Orosia Castán. Memoria y Justicia de Valladolid, 29 de abril de 2012 | 1 mayo 2012

Urueña, localidad de la provincia de Valladolid, tenía en el año 1936 en torno a 300 habitantes


Urueña, localidad de la provincia de Valladolid, tenía en el año 1936 en torno a 300 habitantes. En el año 1.933, la Sociedad Obrera Agrícola, afecta a la UGT, tenía 103 asociados en dicha localidad, por lo que es seguro que en el año 1934 se siguiera en la localidad la Huelga de Octubre.

Matías Vallecillo Ramos, 56 años, labrador con tierras propias y de ideas socialistas tenía arrendada una panera, propiedad de un señor que falleció. En esta panera se fundó el Centro Obrero, una Casa del Pueblo de Urueña, donde se estableció la Sociedad Agrícola. Los herederos del propietario estaban en contra de esta utilización, lo que dio lugar a enfrentamientos que culminaron cuando los herederos tirotearon el domicilio de Matías. Este hecho, sucedido en 1933, acabó en los tribunales, pero estaría presente en 1936. Matías vería como el Centro Obrero se convertiría en improvisada cárcel, desde donde su hijo del mismo nombre y dos de sus sobrinos, todos ellos menores, serían paseados.

Los jornaleros siguieron las huelgas convocadas por la Federación de Trabajadores de la Tierra, de manera que a principios de julio de 1936 y como consecuencia del incumplimiento sistemático de la Ley de Términos Municipales por parte de los propietarios, los trabajadores de Urueña pararon los trabajos de recolección y se produjeron amenazas, aunque ningún incidente de resaltar.
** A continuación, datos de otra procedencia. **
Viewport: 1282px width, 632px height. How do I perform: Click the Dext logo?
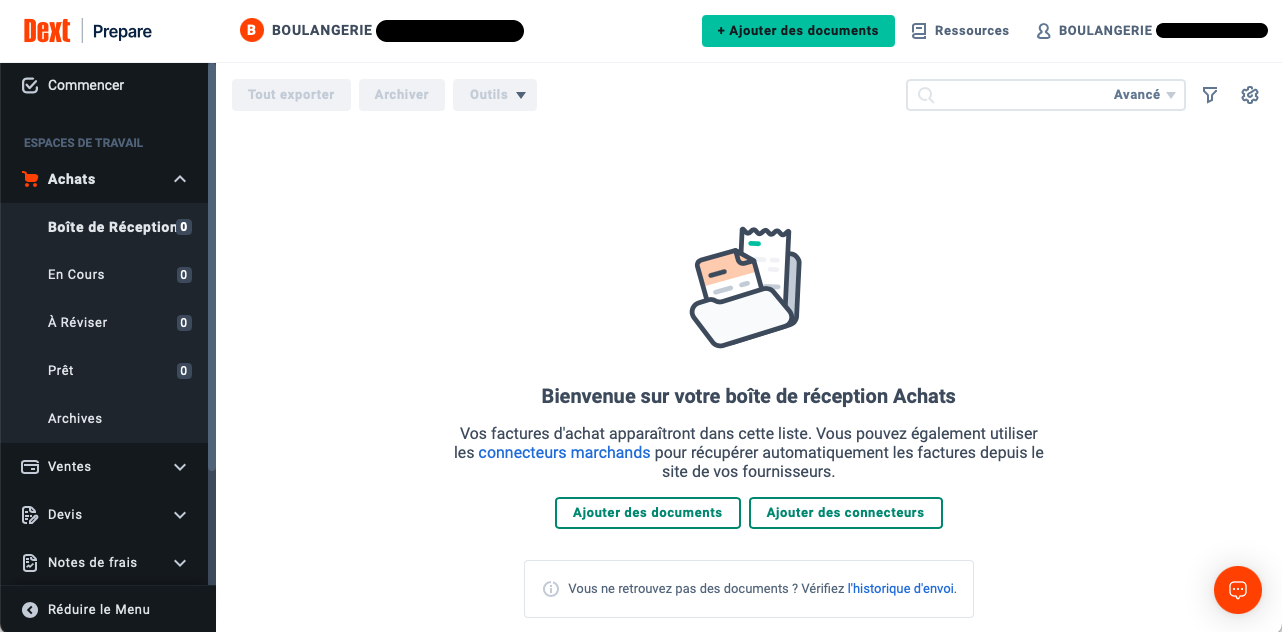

A pesar de que en el pueblo, como en toda España, existía una clara división política, nadie podía sospechar que las consecuencias del golpe de estado del 36 alcanzasen la magnitud increíble que sufrieron en el pueblo: 28 asesinados, entre ellos 6 mujeres; una de ellas había dado a luz dos mellizos y estaba todavía en cama, recuperándose del parto; otra era una anciana cuyo delito fue (como en otros casos investigados en la provincia) ser madre del alcalde salido de las urnas; familias diezmadas, adolescentes… además, los represaliados: mujeres rapadas al cero y vejadas, hombres encarcelados durante años, embargos, requisas, robos y rapiñas…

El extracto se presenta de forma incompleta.